Le poète aborde des thèmes tels que le vide, la nature, l’enfance et les petites choses de la vie. L’écrivain-philosophe a l’art de nous éclairer par ses écrits poétiques et réalistes. Tout en retenue, il défend l’émerveillement permanent du quotidien en nous apportant de l’espérance avec ses textes aux titres troublants comme par exemple La part manquante, La souveraineté du vide, Eloge du rien, L’homme-joie… Il nous ouvre toujours une fenêtre vers des perspectives nobles pour nous réconcilier avec les choses simples de la vie !
Christian Bobin s’éteint en novembre 2022 en nous laissant méditer sur sa vision spirituelle du monde à travers une belle œuvre pleine de poésie. En 2016, il reçoit le Prix d’Académie de l’Académie française pour l’ensemble de son œuvre et à titre posthume le Prix Goncourt de la poésie en 2023.
Morceaux choisis
- L’éloignement du monde, 1993
- La grande vie, 2014
Pourquoi j’ai choisi ces textes ? (PN - Octobre 2025)
Parce que ce sont de merveilleuses odes à l’existence, au silence, à la beauté de la nature, à l’amour et à la flamme de l’espoir qui rayonnera toujours dans l’univers. Dans L’éloignement du monde, un petit recueil de réflexions sur la vie, Christian Bobin célèbre le pouvoir de l’amour sur l’homme ainsi : « La certitude d’avoir été, un jour, une fois, aimé – c’est l’envol définitif du cœur dans la lumière ». Cet amour partagé marche de pair avec l’introspection et des moments de solitude, un « bien premier de la vie », essentiels pour se ressourcer : « La solitude est la légèreté même : le cœur y vole comme l’alouette dans la lumière qui s’ouvre. » Le philosophe nous dévoile une dimension mystique de l’amour en précisant que l’éloignement de l’être aimé(e) peut s’avérer salutaire. En s’adressant à celle qu’il aime, il lui exprime sa gratitude pour le don qu’elle lui a fait : « En t’éloignant tu m’as appris que tu n’étais que le seuil et que les chemins, moins de mener à toi, ne font qu’en partir pour me conduire à l’infini. » Une belle leçon d’amour.

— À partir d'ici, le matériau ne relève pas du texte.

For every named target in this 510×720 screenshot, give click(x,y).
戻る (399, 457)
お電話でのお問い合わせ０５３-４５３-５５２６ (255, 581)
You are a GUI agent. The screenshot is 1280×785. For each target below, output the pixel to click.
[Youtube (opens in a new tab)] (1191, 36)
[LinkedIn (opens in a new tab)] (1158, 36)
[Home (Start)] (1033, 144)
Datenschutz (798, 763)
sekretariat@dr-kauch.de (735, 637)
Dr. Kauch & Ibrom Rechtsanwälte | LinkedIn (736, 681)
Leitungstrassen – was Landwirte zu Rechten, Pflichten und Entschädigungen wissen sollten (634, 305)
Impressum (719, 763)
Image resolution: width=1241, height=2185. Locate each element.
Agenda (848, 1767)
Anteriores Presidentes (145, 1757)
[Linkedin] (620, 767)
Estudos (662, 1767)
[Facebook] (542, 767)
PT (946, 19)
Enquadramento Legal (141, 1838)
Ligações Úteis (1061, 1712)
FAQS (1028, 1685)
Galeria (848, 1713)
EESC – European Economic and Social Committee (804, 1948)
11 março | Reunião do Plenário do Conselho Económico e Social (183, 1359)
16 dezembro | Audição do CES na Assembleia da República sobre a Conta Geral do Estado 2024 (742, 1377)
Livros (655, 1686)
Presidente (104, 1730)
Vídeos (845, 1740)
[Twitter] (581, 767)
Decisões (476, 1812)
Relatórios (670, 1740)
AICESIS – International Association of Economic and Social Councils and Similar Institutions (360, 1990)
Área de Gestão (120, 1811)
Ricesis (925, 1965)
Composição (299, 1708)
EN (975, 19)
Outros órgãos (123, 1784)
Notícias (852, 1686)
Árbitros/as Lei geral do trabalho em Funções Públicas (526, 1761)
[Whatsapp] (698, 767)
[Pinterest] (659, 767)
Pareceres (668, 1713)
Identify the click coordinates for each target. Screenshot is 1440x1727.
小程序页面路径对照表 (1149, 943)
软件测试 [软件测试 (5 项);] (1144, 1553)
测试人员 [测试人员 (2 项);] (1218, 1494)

Par ailleurs, « la beauté de la nature apaise, console, guérit (.) » Dans la grande vie, on ressent sa profonde gratitude envers la nature lorsqu’il apprécie l’écoute du chant d’une rivière, le bavardage des fleurs, le murmure des jours lumineux qui passent, le bégaiement du printemps. Il s’approche d’une marguerite qu’il interpelle et qui devient une vraie source d’espérance et de renaissance pour lui : « Je puise dans ta vision les forces nécessaires pour résister au monde. J’ai pensé que nous pouvions, maintenant que tout est détruit de la vie ancienne, reprendre l’alphabet de l’éternel. Tu en serais la première lettre. »
En évoquant Jean Grosjean, un poète qu’il admire et qu’il voit en train de traverser le « jardin de ses livres », il souligne la profonde connexion entre les hommes et son environnement. A chaque lecture de ses ouvrages, il dit que son cœur se « raccorde aux vieilles patiences de l’univers » ; on pourrait dire qu’il en est de même lorsqu’on s’imprègne de sa poésie discrète et contemplative.
Sources
Christian Bobin, L’éloignement du monde, © Éditions Lettres vives, 1993, 59 p.
Christian Bobin, La grande vie, © Éditions Gallimard, coll. Folio, 2014, 103 p.